CRISPR/Cas9‐mediated knockout of the abdominal‐B homeotic gene in the global pest, fall armyworm (Spodoptera frugiperda)

• Published in: Insect molecular biology Vol. 34; no. 1; pp. 162 - 173
• Main Authors: Liu, Xiao‐Guang, Zhao, Te, Qiu, Qi‐Qi, Wang, Cong‐Ke, Li, Tian‐Liang, Liu, Xiao‐Long, Wang, Li, Wang, Qin‐Qin, Zhou, Lin
• Format: Journal Article
• Language: English
• Published: Chichester, UK John Wiley & Sons, Ltd 01.02.2025; Blackwell Publishing Ltd
• Subjects: Abdomen; abdominal‐B; Addition polymerization; Agricultural production; Animals; CRISPR; CRISPR-Cas Systems; CRISPR/Cas9; Developmental stages; Female; Females; Gene Knockout Techniques; Genes; Genes, Homeobox; Genetic control; Genital tract; Homeodomain Proteins - genetics; Homeodomain Proteins - metabolism; HOX gene; Insect Proteins - genetics; Insect Proteins - metabolism; Larva - genetics; Larva - growth & development; Larva - metabolism; Male; Males; Mutants; Ovipositor; Pattern formation; Pests; Phenotypes; Polymerase chain reaction; Segments; Spodoptera - genetics; Spodoptera - growth & development; Spodoptera frugiperda; Subgroups; Spodoptera frugiperda; CRISPR/Cas9; Hox gene; abdominal‐B
• ISSN: 0962-1075; 1365-2583; 1365-2583
• DOI: 10.1111/imb.12958

The Homeotic complex (Hox) genes play a crucial role in determining segment identity and appendage morphology in bilaterian animals along the antero‐posterior axis.

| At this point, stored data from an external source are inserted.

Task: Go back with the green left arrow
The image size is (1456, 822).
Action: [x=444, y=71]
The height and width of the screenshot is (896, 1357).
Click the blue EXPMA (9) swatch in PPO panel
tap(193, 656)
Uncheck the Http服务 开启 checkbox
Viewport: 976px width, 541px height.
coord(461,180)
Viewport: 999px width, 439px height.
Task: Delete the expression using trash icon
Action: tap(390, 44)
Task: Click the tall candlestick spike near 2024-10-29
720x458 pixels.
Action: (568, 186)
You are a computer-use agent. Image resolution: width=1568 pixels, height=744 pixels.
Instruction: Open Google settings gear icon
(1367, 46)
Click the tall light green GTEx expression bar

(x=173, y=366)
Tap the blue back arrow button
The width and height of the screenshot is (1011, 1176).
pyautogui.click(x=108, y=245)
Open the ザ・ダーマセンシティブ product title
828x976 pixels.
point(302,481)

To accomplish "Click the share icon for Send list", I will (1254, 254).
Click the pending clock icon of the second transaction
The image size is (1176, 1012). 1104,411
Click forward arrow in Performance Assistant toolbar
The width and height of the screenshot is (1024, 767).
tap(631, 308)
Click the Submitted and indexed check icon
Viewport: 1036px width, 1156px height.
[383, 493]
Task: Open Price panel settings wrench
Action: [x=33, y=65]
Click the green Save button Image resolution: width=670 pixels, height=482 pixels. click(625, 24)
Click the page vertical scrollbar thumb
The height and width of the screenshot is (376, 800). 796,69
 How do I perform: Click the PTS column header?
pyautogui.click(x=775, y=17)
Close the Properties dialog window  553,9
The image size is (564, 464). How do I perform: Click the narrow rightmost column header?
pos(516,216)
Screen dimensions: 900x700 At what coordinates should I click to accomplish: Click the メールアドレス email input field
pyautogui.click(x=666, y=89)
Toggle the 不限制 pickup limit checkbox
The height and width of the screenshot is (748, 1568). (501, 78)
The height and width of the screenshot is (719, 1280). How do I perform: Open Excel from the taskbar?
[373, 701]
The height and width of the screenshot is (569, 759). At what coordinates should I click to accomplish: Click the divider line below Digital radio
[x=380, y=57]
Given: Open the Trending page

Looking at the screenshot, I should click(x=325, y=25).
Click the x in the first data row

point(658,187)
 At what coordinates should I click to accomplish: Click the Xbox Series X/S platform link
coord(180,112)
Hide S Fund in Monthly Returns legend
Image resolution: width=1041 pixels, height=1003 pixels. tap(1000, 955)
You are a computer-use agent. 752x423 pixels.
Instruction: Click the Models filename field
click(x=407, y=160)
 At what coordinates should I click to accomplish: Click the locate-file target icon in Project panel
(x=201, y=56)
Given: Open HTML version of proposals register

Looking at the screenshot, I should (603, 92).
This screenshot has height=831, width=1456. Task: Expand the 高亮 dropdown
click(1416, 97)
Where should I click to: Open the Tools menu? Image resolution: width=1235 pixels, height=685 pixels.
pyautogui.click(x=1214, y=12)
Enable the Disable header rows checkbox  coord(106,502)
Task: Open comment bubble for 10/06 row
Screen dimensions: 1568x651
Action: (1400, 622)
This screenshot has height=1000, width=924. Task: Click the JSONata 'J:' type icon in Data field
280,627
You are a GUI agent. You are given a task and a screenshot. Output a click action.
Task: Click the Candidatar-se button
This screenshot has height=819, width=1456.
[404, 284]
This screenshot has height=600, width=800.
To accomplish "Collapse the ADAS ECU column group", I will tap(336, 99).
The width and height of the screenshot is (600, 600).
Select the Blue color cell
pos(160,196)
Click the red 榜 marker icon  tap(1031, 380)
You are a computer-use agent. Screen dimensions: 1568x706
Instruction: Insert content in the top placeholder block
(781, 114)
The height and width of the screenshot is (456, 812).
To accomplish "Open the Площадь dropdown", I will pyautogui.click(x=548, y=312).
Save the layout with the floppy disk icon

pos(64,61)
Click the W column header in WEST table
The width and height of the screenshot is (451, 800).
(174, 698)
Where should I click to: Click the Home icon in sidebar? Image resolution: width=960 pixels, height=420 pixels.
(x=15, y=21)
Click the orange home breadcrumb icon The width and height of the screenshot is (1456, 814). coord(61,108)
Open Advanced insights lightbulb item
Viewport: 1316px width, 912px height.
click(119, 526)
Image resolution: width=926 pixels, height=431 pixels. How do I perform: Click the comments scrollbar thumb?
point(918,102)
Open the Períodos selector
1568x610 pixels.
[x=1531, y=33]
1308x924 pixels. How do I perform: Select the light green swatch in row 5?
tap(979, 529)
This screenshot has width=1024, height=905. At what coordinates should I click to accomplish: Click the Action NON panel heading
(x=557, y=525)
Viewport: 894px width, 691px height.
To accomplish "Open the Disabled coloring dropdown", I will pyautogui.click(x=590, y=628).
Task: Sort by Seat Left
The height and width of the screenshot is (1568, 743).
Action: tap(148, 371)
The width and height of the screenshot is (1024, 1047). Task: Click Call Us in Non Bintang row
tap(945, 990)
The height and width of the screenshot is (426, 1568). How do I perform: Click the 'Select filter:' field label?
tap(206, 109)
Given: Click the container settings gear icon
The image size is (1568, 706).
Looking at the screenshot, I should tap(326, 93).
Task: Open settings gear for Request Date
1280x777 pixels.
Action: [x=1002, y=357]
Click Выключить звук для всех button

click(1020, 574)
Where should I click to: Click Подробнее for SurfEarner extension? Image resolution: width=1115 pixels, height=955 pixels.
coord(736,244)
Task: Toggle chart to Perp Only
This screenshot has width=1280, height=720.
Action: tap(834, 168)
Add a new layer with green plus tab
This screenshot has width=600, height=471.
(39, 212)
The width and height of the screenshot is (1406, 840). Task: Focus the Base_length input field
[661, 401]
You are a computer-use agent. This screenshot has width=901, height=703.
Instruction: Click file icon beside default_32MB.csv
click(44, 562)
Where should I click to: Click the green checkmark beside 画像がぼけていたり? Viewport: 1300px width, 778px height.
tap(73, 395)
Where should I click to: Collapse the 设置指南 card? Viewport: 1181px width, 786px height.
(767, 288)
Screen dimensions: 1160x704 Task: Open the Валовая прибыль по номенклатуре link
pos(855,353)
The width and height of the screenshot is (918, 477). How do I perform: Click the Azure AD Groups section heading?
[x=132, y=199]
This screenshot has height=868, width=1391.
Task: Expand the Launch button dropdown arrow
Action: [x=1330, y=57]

Recent studies have expanded to agricultural pests such as fall armyworm (FAW), scientifically known as Spodoptera frugiperda J. E. Smith (Lepidoptera: Noctuidae), which significantly threatens global agricultural productivity. However, the specific role of the hox gene Sfabd‐B in FAW remains unexplored. This research investigates the spatial and temporal expression patterns of Sfabd‐B in various tissues at different developmental stages using quantitative real‐time polymerase chain reaction (qRT‐PCR). Additionally, we explored the potential function of the Sfabd‐B gene located in the FAW genome using CRISPR/Cas9 technology. The larval mutant phenotypes can be classified into three subgroups as compared with wild‐type individuals, that is, an excess of pedis in the posterior abdomen, deficient pedis due to segmental fusion and deviations in the posterior abdominal segments. Importantly, significant differences in mutant phenotypes between male and female individuals were also evident during the pupal and adult phases. Notably, both the decapentaplegic (dpp) and cuticular protein 12 (cp 12) genes displayed a substantial marked decrease in expression levels in the copulatory organ of male mutants and the ovipositor of female mutants compared with the wild type. These findings highlight the importance of Sfabd‐B in genital tract patterning, providing a potential target for improving genetic control. The CRISPR/Cas 9 system can modify the Abd‐B gene, leading to the development of various mutant phenotypes during the larval, pupal and adult stages of FAW. Some developmental genes such as decapentaplegic gene and cuticular protein12 were downregulated in the copulatory organ of mutant males and the ovipositor of mutant females compared with the wild type. Abd‐B plays an important role in determining segment identity and appendage morphology of S. frugiperda.